I am in receipt of both your email and voicemail directed to our Chief Engineer (Ron Schmidt) regarding your desire to receive network affiliate signals in high definition from DirecTV.

First, under current federal regulations, your eligibility to receive any distant network service from DirecTV - HD or otherwise - is determined by your ability (or inability) to receive local network affiliate analog signals over the air. There is as of yet no special set of criteria regarding HD signals.

Second, by law it has always been the responsibility of the satellite carrier to determine your eligibility for their distant network service. If, in fact, DirecTV has been to your house and determined that you are legally eligible under the criteria set by the FCC to receive distant network programming, then you do not need a waiver from WHBF-TV to receive it.
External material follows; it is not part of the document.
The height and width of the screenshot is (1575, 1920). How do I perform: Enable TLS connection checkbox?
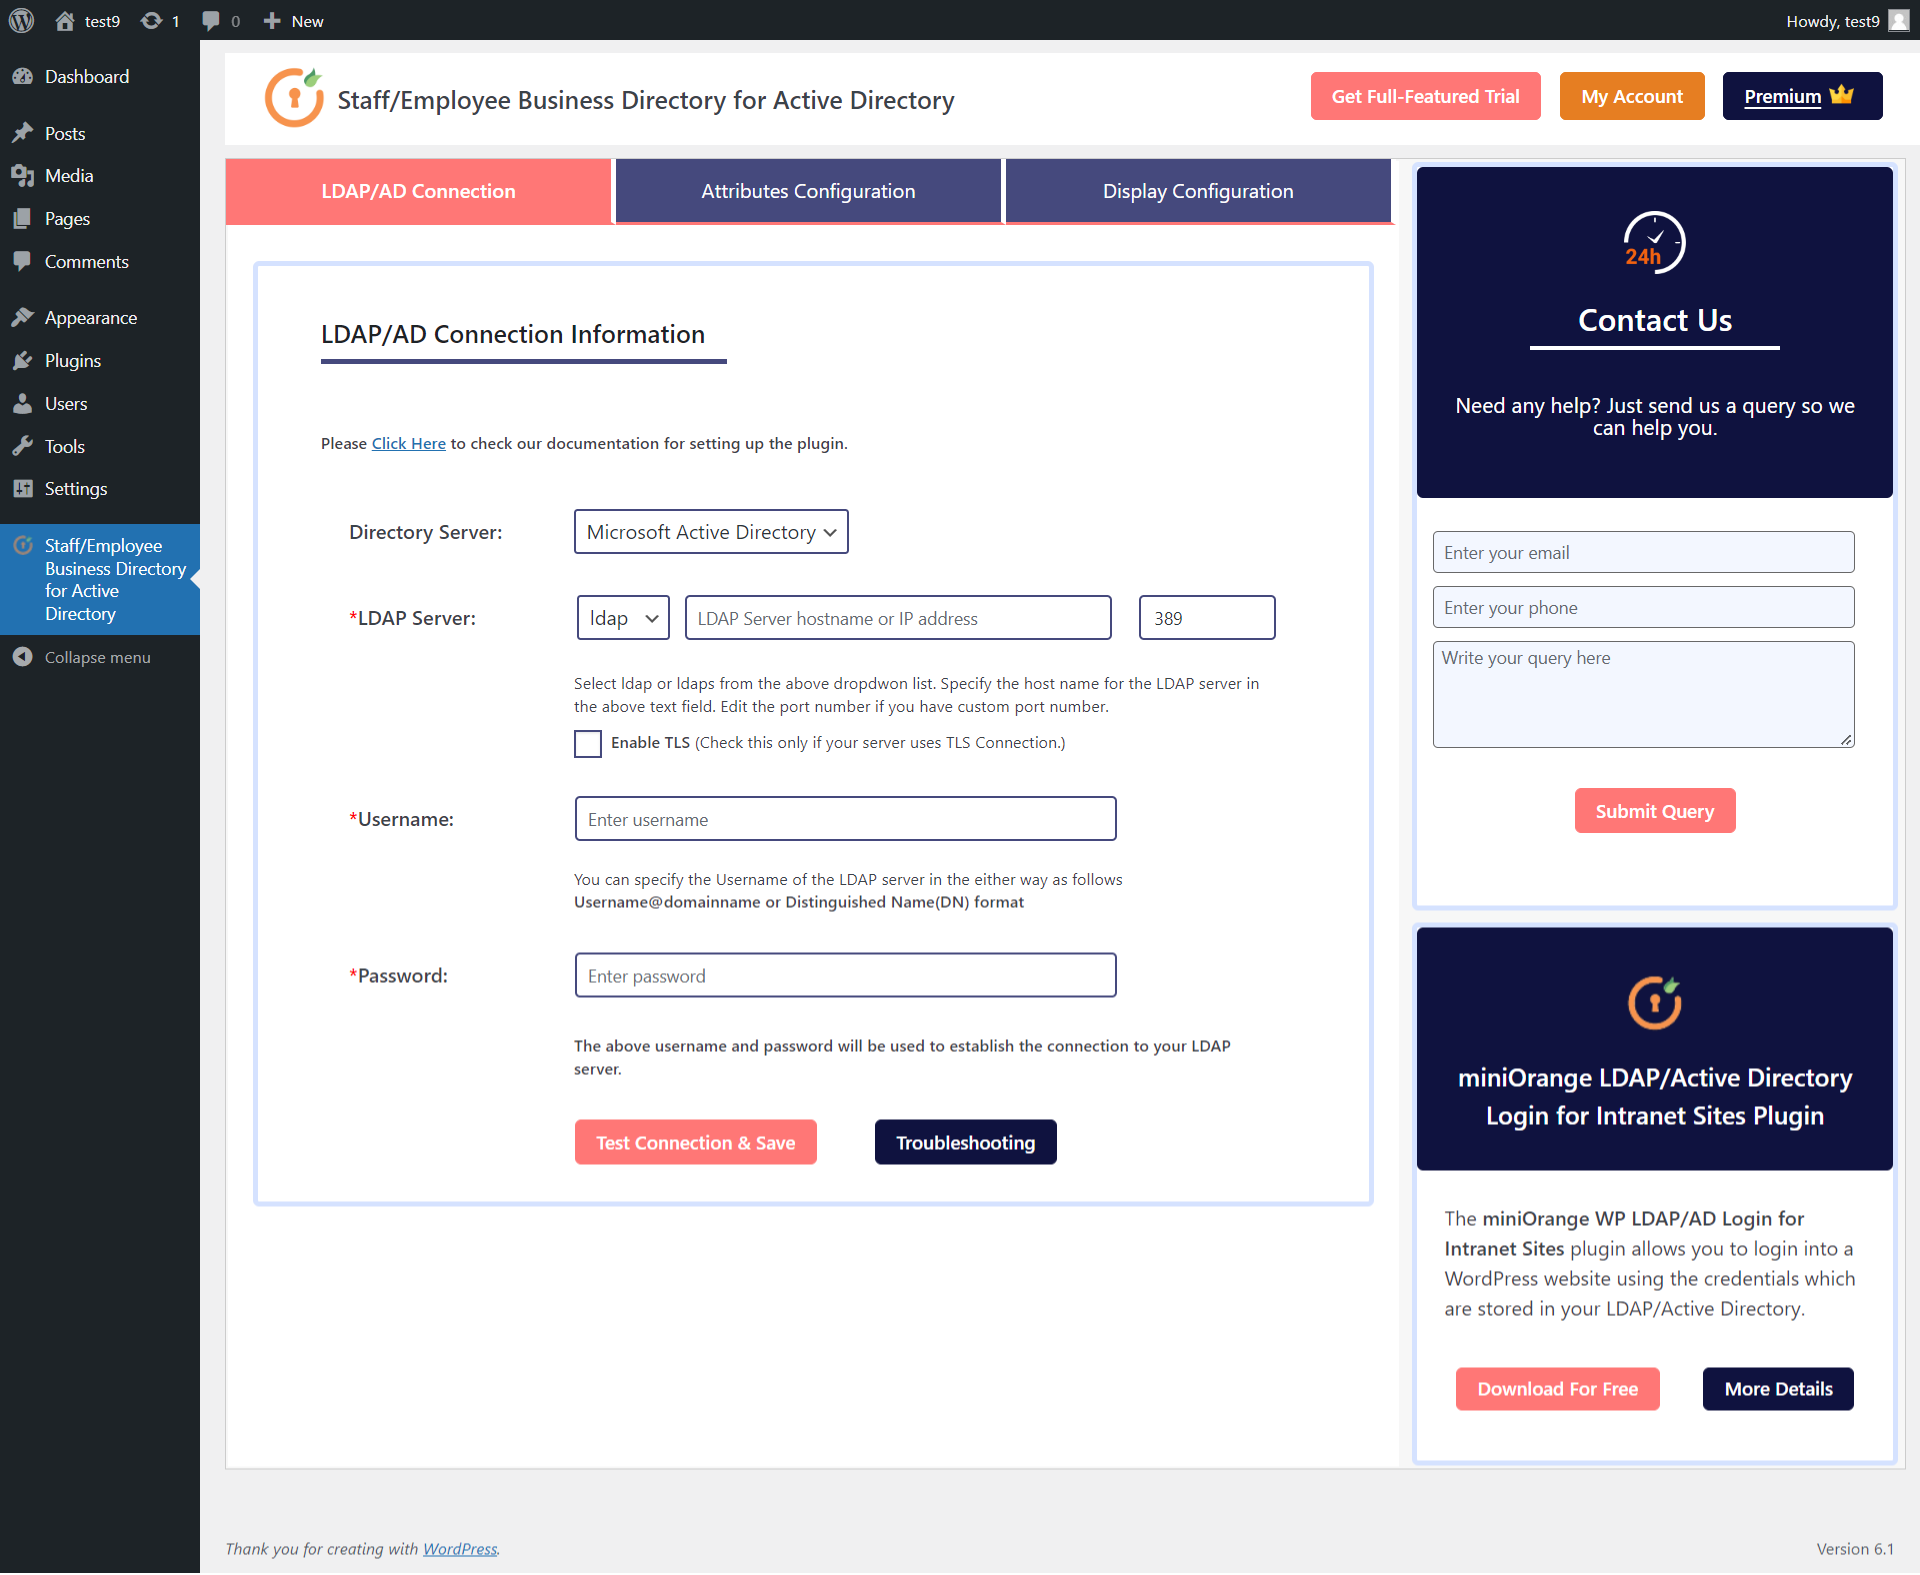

Finally, our records indicate that only one waiver request has been submitted on your behalf. It was submitted roughly 10 days ago and, before today, WHBF-TV had made no determination whatsoever on that request.

In the end, based on the information you provided via email, and the predictive signal and mapping information available to us through our association with DecisionMark, we have opted to grant your request for a waiver. It was acted upon this morning and sent electronically back to DirecTV. You can follow up with them at your convenience.

Thanks for your patience on this matter and good luck.

J.D. Walls
Dir. Broadcast Operations
WHBF-TV
231 18th Street
Rock Island, IL 61201
309-786-5441 ext 206
[email protected]

If I am reading this right, D* can grant you distant locals in HD if their installer states that an OTA signal is unattainable. Am I correct in my interpretation? I have been awaiting this reply for about a month and the station states D* had the ability to decide all along. I am more confused than ever. Why did D* submit a waiver request if they could have made the decision?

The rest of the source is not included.